Sound Familiar? Talking about Corticobasal Degeneration.


I wanted to share with you all a disease that I was introduced to earlier this year. Being in healthcare I have seen a lot of patients with a wide range of diagnoses from cancer to Parkinson's, Alzheimer's, Dementia, etc. I have the pleasure of caring for a wonderful lady that is currently on Hospice with the disease I'm about to talk about. When I first met her and her wife, I didn't want to pry into what her prognosis was. I went in, did my care in my professional and personable manner. I went back the second time, and had a very in depth conversation with her spouse. She was speaking about the time that she was diagnosed. My first question was, is it Parkinson's? She said no, she has was is called CBD Disease. And she laughed and said, it's not the pain reliever! I then felt the need to look it up and learn more.


What I am about to tell you about is Corticobasal Degeneration, also known as CBD Disease. When I found out what it was and read about it, it made me cry. This disease is very similar to HD in many ways. It does have some symptoms that are of its own. In the next paragraph I will go into a brief overview of what CBD is.

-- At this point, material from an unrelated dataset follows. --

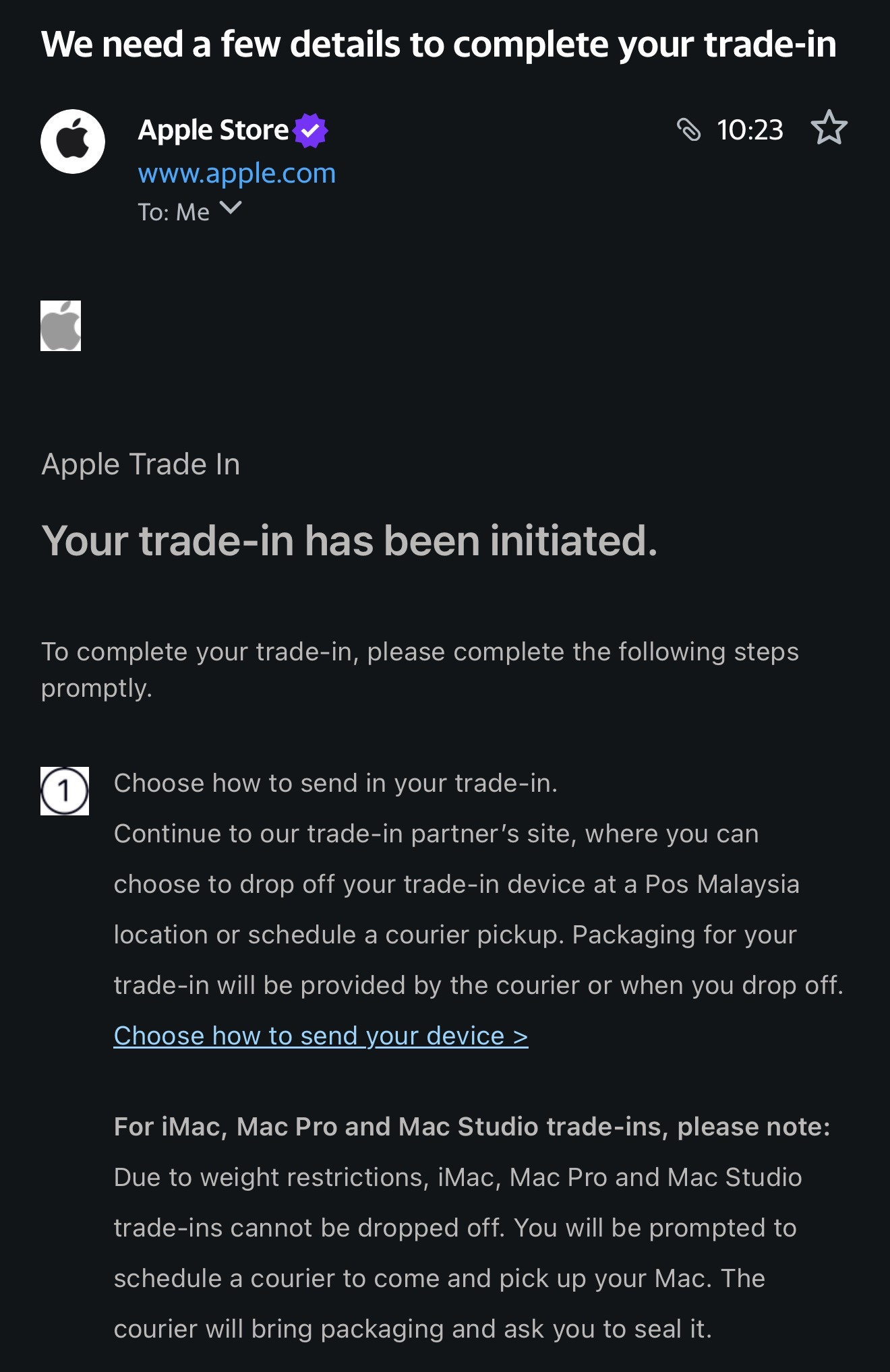This screenshot has height=1372, width=890.
Task: Tap the email subject about trade-in details
Action: click(x=439, y=44)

What is Corticobasal Degeneration?

Corticobasal degeneration is a progressive neurological disorder characterized by nerve cell loss and atrophy (shrinkage) of multiple areas of the brain including the cerebral cortex and the basal ganglia. Corticobasal degeneration progresses gradually. Initial symptoms, which typically begin at or around age 60, may first appear on one side of the body, but eventually affect both sides as the disease progresses. Symptoms are similar to those found in Parkinson's disease, such as poor coordination, an absence of movements, a resistance to imposed movements, impaired balance; and abnormal muscle postures. Other symptoms such as cognitive and visual-spatial impairments, loss of the ability to make familiar, purposeful movements, hesitant and halting speech, myoclonus (muscular jerks), and dysphagia (difficulty swallowing) may also occur. An individual with Corticobasal Degeneration eventually becomes unable to walk.


There is no treatment available to slow the course of Corticobasal Degeneration, and the symptoms of the disease are generally resistant to therapy. Drugs used to treat Parkinson disease-type symptoms do not produce any significant or sustained improvement. Clonazepam may help the myoclonus. Occupational, physical, and speech therapy can help in managing disability.